The difference between the
expression in native and hybrid genotypes was greater for SINAC5 and SINAC1. While
the expression of SINAC5 has been
found to be highly induced by NaCl stress (Zhu et al. 2014), SlNAC1 is the most studied NAC
transcription factor in tomato, and it is known to also play a crucial role in
salt stress tolerance (Golldack et al. 2011). Additionally, Ma et al. (2014)

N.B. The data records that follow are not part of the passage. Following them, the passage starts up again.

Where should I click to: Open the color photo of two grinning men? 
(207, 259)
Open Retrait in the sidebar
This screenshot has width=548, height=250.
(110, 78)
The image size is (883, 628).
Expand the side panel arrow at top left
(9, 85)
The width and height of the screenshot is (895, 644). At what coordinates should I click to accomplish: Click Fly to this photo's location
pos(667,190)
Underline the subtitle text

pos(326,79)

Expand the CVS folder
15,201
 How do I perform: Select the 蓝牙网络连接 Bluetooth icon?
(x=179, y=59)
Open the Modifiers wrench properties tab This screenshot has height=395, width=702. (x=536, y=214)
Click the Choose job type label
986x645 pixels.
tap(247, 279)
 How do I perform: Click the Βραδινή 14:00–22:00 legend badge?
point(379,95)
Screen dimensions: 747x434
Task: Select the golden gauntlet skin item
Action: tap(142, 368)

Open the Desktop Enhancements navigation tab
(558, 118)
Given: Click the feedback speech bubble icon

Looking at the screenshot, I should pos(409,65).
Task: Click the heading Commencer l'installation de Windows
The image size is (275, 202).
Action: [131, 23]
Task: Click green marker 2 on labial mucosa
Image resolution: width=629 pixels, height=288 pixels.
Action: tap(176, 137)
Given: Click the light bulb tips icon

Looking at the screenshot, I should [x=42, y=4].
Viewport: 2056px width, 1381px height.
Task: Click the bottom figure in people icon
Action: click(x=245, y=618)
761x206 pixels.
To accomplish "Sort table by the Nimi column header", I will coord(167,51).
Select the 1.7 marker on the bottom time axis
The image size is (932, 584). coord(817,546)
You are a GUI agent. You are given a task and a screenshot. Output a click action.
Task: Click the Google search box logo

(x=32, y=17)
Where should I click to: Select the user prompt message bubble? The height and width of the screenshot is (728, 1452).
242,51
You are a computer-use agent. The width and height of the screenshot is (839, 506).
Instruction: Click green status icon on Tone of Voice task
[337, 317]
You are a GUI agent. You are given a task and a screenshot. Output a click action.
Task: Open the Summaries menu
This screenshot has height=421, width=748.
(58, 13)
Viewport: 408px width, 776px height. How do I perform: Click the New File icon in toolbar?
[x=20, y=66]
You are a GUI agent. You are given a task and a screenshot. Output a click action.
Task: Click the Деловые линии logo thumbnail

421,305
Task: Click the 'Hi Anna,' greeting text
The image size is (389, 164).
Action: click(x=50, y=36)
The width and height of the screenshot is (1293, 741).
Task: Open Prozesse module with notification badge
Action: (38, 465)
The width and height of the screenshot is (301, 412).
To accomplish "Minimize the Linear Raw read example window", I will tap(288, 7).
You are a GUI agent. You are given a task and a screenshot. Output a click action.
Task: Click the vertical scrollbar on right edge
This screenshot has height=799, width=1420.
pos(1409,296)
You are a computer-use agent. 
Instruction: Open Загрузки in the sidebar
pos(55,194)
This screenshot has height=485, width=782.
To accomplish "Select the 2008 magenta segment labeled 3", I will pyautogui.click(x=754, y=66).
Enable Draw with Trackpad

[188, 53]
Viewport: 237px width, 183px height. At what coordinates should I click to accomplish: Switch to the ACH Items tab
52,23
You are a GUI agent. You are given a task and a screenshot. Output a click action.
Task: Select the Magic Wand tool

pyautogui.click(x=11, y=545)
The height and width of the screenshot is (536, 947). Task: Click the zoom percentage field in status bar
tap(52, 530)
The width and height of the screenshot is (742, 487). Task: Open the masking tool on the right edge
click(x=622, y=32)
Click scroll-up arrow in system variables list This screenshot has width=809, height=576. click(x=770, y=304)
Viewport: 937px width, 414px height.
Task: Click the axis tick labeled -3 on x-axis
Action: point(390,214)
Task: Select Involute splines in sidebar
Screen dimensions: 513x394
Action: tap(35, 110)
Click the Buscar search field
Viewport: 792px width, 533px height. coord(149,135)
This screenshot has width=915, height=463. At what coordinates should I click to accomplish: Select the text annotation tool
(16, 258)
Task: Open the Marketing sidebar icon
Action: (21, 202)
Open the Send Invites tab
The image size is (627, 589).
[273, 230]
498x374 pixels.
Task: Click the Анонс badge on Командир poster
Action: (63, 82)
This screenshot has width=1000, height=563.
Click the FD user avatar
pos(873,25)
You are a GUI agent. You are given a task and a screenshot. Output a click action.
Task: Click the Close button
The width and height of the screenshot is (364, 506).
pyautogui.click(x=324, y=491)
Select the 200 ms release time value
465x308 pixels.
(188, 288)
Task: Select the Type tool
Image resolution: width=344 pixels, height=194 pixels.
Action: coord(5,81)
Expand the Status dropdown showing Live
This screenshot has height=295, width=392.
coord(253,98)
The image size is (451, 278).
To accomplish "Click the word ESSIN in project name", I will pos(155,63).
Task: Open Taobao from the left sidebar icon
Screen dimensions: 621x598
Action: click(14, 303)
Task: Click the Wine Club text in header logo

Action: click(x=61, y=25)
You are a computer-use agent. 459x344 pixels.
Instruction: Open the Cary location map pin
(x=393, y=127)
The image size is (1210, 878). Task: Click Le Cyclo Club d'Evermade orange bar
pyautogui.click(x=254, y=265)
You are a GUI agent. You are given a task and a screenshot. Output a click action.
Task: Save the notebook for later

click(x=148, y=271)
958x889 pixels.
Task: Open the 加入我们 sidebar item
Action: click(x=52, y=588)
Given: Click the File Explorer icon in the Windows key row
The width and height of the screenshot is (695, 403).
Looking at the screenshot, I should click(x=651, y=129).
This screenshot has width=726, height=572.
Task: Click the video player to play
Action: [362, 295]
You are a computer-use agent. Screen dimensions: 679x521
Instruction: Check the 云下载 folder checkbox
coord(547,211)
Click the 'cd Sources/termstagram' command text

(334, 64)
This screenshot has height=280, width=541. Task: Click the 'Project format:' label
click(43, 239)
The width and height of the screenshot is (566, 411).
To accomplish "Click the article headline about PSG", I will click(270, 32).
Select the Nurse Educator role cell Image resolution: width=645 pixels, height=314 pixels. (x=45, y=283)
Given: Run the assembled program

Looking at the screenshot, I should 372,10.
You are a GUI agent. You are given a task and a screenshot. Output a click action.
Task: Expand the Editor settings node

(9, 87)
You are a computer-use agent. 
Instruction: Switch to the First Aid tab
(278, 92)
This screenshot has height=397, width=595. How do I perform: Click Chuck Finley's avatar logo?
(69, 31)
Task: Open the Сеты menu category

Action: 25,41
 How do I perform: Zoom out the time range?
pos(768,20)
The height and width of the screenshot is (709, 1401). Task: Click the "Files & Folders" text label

report that the overexpression of SINAC1
resulted in reduced carotenoids by altering carotenoid pathway flux and
decreasing ethylene synthesis, leading to yellow and orange mature fruits. In
the present study, we found a higher expression of SINAC1 in both native and hybrid yellow fruits, followed by orange,
dark coloration and finally red fruits. Red fruits are reported to have higher
total carotenoid levels, while yellow fruits show the lowest levels of lycopene
and ?-carotene (Namitha et al. 2011). The same trend was observed in both
native and hybrid genotypes, suggesting that SINAC1 is highly associated with coloration, although it responds
to several stress factors as well.

SINAC4 has been reported to play an
important role in response to various abiotic stresses, including wounding,
NaCl and dehydration. However, it also plays an important role in carotenoid
accumulation during tomato fruit ripening, acting as a positive regulator by
modulating the hormone ethylene and therefore carotenoid pigmentation. Zhu et al. (2014) report that RNAi fruits displayed orange
color in both the pericarp and placenta, which implies decreased accumulation
of lycopene and elevated ?-carotene. A reduced expression of the genes PSY1, and the chromoplast and
chloroplast lycopene ?-cyclases (CYC-B and LCY-B) were upregulated compared with
controls in SlNAC4 RNAi fruits. In
this study, a higher expression of SlNAC4
was found in yellow fruits, suggesting that SlNAC4
might be associated with the yellow carotenoid lutein, which is regulated
mainly by LCY-B (Namitha et
al. 2011).

We suggest that the expression of NAC family genes was higher in native
genotypes due to their exposure to open-air conditions promoting the
development of defense mechanisms that increase plant survival. The expression
of SlNAC1 and SINAC4 was associated with fruit pigmentation, since both hybrid
and native yellow fruits exhibited lower expression levels. This report
provides new insights into the expression of NAC family transcription factors
in hybrid and native tomato genotypes, which could contribute to the
elucidation of their regulatory function.